Nando’s has lived through interesting times. Born in a particularly hectic time in SA history a few months post the 1986-87 State of Emergency, it became a toddler through the big changes of the early 1990’s, a precocious kid into the rainbow years, an engaged teenager into the naughties and an amiable cynic as the gravy train pulled into town – all this without loosing its optimism and wicked sense of humour. Archive footage, stills or cartoons contemporary to each campaign key the viewer into the vibe of the times, with the story being told by the relevant Nando’s personnel, independent experts and the industry creatives that came up with and guided the ideas.
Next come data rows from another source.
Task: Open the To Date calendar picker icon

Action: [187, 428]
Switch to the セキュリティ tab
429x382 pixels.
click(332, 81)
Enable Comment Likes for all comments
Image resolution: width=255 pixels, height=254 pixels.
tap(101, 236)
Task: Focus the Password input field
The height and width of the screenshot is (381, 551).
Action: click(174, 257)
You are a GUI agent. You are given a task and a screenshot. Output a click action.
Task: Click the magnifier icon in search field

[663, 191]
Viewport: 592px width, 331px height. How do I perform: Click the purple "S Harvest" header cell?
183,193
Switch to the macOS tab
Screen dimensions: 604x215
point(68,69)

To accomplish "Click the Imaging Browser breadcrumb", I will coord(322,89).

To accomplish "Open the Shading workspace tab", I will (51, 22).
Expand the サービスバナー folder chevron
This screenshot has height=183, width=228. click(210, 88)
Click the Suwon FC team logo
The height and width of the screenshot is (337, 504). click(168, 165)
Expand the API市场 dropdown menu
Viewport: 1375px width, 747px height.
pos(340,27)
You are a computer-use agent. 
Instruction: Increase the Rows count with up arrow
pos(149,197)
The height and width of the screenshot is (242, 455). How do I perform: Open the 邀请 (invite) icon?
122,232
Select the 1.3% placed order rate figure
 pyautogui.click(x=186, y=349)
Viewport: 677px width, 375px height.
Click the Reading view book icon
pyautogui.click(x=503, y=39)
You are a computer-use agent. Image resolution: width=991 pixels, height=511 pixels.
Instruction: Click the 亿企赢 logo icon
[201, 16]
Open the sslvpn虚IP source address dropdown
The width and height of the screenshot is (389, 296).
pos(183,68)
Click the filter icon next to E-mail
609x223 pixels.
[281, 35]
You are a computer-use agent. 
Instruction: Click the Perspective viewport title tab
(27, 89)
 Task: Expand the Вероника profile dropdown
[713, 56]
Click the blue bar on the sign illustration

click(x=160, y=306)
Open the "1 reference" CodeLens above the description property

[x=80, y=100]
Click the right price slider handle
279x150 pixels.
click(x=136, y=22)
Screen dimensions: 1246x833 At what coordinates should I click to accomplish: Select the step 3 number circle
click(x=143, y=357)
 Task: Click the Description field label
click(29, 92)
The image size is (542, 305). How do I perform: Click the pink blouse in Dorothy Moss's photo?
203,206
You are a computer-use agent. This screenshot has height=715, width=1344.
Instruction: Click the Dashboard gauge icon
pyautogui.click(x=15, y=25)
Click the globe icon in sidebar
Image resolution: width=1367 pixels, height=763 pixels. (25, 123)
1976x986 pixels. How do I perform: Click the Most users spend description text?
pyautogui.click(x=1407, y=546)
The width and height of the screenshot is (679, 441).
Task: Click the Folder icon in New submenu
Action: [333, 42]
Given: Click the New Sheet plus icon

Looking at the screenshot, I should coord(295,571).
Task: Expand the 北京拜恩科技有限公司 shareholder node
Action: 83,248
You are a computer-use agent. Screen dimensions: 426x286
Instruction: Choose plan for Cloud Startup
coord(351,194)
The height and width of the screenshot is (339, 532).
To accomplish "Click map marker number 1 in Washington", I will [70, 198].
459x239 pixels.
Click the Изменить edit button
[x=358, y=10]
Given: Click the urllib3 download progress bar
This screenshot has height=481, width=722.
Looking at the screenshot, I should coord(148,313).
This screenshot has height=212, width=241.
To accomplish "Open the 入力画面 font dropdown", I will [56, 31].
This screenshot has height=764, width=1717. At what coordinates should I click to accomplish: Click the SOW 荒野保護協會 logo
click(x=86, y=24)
Apart from the campaigns that feature political, cultural, or topical issues, Pluck also looks at how Nando’s has not shied away from some subjects that other brands would normally avoid like the plague – namely religion, sex and flirting with bad taste for effect. And occasionally they have got it wrong. Very!
This is arguably the only independent documentary ever made about one brand’s advertising. There’s a good reason for that – through humour and often at the expense of political correctness, these campaigns have managed to convey a sense of South Africans’ indomitable spirit and the uniqueness of their worldview.